* _The data_
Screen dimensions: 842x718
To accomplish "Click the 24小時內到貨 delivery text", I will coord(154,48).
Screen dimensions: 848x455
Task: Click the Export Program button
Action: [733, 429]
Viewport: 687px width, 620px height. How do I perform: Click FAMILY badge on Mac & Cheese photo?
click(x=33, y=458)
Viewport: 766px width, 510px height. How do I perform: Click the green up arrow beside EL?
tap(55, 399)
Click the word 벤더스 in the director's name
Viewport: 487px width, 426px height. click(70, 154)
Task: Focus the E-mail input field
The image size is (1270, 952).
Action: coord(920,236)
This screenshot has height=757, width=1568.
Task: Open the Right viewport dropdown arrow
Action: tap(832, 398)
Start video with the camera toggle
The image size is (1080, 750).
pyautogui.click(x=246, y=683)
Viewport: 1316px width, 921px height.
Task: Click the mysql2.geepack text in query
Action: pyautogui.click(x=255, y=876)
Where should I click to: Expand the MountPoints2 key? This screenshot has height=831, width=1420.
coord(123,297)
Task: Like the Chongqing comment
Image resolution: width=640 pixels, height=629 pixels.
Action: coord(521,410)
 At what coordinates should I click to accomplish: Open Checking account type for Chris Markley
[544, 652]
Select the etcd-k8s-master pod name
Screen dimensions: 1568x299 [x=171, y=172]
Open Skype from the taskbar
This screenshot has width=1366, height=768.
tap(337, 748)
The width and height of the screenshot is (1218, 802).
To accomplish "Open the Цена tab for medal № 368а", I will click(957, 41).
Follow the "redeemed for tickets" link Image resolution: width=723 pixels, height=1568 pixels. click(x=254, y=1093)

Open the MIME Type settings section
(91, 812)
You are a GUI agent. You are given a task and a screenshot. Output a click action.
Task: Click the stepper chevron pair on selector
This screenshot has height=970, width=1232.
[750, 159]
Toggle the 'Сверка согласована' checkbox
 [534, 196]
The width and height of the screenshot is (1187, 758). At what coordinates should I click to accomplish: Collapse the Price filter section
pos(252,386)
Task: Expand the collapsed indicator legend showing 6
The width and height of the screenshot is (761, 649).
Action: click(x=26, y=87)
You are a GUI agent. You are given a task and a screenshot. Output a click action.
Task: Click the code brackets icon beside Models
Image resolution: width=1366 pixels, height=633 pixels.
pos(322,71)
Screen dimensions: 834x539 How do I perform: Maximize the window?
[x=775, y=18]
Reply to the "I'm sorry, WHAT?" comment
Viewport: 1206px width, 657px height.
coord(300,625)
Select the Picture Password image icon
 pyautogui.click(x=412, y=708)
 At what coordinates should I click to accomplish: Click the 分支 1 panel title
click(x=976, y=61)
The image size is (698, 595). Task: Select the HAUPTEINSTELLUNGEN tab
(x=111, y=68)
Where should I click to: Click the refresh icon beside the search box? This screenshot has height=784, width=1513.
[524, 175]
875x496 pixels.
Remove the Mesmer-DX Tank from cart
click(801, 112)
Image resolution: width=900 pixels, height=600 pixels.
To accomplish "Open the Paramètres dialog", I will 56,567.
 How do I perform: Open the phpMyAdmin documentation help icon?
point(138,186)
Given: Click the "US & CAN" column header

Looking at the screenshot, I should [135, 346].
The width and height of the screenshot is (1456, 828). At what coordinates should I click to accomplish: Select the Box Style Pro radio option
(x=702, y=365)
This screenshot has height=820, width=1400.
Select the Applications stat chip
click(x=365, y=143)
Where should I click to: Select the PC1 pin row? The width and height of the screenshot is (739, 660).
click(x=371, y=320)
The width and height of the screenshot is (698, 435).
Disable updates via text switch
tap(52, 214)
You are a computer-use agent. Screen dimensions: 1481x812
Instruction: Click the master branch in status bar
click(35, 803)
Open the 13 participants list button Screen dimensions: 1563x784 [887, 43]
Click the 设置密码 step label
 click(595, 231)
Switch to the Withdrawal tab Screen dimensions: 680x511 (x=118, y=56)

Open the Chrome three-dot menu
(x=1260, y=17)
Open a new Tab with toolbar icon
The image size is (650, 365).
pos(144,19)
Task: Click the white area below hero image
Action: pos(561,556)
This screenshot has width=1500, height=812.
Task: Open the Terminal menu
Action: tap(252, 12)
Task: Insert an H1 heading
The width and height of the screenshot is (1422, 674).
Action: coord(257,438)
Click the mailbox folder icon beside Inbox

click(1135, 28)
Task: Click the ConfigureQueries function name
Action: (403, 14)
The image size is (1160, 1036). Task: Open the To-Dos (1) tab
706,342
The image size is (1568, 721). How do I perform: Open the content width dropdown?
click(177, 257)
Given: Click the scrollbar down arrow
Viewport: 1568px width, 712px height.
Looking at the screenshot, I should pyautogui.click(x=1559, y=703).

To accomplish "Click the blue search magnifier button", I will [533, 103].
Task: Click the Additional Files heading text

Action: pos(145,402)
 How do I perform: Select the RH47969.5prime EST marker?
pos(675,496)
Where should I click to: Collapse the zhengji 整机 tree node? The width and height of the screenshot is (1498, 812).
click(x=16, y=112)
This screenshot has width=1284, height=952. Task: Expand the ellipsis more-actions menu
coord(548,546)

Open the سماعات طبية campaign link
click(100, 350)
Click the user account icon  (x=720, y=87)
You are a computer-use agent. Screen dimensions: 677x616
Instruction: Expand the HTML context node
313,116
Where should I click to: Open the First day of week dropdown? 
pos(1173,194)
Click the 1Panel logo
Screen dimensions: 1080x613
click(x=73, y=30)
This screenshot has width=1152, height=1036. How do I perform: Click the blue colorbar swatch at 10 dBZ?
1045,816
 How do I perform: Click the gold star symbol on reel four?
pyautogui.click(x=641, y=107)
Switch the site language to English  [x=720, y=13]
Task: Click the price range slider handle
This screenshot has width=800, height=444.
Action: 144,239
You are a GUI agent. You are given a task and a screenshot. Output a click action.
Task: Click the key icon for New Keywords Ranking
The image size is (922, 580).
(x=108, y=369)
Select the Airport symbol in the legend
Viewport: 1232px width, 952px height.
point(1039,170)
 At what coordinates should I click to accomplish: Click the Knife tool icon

* _Activity_
Say how many lines of the records include the word "legend", and give nothing but the number.

* _Your solution_
2